Word and element locating data:

-- Begin --

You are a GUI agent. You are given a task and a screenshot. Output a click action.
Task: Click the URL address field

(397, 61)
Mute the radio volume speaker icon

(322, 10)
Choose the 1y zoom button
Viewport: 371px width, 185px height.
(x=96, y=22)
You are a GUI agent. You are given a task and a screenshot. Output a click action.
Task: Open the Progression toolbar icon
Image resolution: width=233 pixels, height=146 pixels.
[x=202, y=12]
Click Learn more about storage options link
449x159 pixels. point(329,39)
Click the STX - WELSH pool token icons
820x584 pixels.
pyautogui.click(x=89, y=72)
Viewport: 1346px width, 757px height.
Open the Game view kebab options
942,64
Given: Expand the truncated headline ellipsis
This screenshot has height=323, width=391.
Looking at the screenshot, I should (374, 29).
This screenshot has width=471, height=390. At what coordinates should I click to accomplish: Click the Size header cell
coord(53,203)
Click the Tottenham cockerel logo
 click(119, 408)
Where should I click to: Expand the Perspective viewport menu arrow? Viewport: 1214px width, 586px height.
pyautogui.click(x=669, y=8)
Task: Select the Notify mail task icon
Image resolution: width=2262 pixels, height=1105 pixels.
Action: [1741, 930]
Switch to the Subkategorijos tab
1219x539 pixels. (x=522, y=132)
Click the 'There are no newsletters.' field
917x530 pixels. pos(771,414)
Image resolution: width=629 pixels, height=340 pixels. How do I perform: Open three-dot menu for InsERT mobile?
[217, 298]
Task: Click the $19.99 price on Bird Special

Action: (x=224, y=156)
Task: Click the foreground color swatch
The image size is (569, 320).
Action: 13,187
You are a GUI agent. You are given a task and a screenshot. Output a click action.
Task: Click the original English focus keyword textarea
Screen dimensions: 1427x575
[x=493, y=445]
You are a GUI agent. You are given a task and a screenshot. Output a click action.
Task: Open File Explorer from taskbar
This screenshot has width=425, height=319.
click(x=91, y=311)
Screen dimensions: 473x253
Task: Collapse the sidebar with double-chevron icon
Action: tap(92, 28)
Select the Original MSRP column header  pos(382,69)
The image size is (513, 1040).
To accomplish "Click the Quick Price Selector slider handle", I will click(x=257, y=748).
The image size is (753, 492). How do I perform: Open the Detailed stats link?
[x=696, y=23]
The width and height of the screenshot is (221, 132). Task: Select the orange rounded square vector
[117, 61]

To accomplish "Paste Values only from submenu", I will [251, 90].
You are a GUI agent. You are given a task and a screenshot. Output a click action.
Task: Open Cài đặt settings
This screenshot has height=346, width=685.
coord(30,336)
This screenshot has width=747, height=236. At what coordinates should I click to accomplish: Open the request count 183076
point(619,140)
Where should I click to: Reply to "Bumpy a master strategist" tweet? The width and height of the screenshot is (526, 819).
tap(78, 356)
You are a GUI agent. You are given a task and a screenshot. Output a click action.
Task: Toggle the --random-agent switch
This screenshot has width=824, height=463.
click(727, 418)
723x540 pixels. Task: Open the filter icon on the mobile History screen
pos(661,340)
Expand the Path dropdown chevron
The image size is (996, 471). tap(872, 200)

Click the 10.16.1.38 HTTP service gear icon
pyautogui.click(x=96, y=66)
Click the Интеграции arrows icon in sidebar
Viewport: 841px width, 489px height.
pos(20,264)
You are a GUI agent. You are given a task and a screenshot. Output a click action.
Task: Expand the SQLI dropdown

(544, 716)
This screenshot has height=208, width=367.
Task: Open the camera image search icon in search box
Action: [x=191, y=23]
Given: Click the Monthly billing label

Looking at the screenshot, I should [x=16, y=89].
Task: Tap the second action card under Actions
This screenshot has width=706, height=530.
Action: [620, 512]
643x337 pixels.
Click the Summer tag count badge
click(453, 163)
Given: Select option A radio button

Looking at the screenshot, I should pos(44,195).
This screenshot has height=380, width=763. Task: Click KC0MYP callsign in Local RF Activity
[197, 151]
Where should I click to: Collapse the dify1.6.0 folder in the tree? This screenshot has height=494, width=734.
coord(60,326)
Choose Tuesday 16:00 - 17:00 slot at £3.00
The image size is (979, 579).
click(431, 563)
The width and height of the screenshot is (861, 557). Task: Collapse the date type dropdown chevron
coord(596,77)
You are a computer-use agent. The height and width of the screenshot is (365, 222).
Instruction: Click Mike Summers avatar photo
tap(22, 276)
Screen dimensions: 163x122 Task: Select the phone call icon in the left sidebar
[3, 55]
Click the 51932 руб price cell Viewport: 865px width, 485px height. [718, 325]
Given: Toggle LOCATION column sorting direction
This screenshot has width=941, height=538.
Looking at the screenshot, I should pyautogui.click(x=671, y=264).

-- End --

> **What this task involves**
Find each line above that contains the string "field", and copy every such line.

> **Answer to the exercise**
Task: Click the URL address field
Click the 'There are no newsletters.' field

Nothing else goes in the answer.